День перед Рождеством
Здесь размыты грани между временами года. После кровавых кленовых пожаров осени декабрь приходит медленно и незаметно. Срываясь тяжелым серым небом в лотос на ладони Будды, холодными ветвями качающихся парков, сладким запахом персикового чая, рождественским безумием распродаж.
Поднять воротник пальто и идти до станции. Минут десять убеждать себя в том, что это просто начало нового дня. Мимо парка. Вороны. Женщина в китайском кимоно медленно разводит в стороны черные шёлковые рукава и замирает на мгновение. Она, игнорируя весь окружающий мир и соседей, занимается в этом парке ушу каждое утро.
Моя соседка, женщина-ворона...
Я грею руки о картонный стакан кофе, купленный в автомате, и сверяю часы по прохожим. За год я выучил их лица практически наизусть. Вот клерк, страшно похожий на телеведущего субботнего шоу на канале "Фудзи-тэрэби". Если я встречаю его возле игрового центра "пачинко", то значит всё хорошо, можно спокойно постоять и допить кофе, рассматривая утреннюю суету в рыбных лавках. Если он шагает мне навстречу, когда я выхожу из парка - я опоздал. Думаю он из тех ребят, которым все твердят, эй, тебе никто не говорил, что ты похож на этого ведущего из утреннего субботнего шоу, а он скромно отшучивается, мол ну что вы... куда там... не похож вовсе, а сам тщательно поправляет свой "ол-бэк" при любой возможности и не просыпает ни одного субботнего утра.
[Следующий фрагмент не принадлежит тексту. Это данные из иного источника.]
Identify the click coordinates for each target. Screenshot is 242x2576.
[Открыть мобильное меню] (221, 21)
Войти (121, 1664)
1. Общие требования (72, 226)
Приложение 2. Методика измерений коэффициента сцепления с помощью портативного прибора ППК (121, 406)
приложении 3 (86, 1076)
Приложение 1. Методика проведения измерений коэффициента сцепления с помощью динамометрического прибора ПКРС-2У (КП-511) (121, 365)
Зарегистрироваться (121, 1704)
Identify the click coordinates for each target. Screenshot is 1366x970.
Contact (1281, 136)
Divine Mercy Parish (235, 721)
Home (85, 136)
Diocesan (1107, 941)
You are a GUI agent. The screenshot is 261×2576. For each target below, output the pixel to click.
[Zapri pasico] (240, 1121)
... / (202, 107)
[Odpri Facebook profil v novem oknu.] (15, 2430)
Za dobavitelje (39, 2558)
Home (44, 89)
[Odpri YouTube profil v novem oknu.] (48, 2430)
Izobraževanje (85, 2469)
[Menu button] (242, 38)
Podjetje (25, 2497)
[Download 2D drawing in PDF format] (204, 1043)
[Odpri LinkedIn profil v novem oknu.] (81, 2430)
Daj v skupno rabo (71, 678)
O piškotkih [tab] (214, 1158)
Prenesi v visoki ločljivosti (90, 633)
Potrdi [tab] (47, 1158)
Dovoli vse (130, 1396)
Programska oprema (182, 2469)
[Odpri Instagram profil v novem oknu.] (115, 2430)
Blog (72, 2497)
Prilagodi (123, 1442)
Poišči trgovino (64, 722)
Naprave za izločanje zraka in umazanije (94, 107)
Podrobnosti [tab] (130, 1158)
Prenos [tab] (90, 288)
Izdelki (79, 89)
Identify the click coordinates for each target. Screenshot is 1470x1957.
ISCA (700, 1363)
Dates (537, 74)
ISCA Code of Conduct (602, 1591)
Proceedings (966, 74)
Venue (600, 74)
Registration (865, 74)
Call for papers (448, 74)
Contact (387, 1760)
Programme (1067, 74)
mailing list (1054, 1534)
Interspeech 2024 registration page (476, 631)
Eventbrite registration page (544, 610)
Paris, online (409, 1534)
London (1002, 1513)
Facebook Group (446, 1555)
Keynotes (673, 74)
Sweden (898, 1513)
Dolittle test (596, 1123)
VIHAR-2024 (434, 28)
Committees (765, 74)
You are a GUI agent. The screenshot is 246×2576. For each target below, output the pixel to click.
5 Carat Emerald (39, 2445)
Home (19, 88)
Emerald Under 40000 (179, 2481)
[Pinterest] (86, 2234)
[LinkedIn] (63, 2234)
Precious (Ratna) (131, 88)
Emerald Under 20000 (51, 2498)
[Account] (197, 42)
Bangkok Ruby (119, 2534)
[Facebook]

Продавец рыбы разбивает лёд. Его молодой помощник поднимает алюминиевый занавес лавки. Торговая улица постепенно просыпается. Мутное пастельное декабрьское утро сейчас особо контрастирует с яркими вспышками рождественских украшений в витринах. Механический Санта на площади перед станцией замер в ожидании вечернего сигнала, чтобы начать свой танец, целясь доброй пластмассовой улыбкой в восхищенные детские глаза. Я выбрасываю пустой стакан в урну прямо рядом с Сантой и тут замечаю, что пошёл снег... С серого неба сорвались первые неуверенные снежинки.
Во дела! Неужели действительно снег?! Лет сто его не видел... А в этих краях его вообще не помню. Здешние зимы больше похожи на нашу осень. Всё ждешь прихода зимы, и вдруг замечаешь, что уже конец декабря.
Снег начинает идти все уверенней и я, любуясь им, быстрой походкой направляюсь к станции. Задираю голову верх и улыбаюсь такому неожиданному рождественскому сюрпризу.
Зазевавшись, я чуть не сбиваю с ног парня, который раздаёт рекламные листовки возле центрального входа.
- Прости, - пробормотал я.
- Ох, простите, - растерянно произнёс парень и потом, смущенно улыбнувшись, добавил, - Вот, пожалуйста. Заходите к нам.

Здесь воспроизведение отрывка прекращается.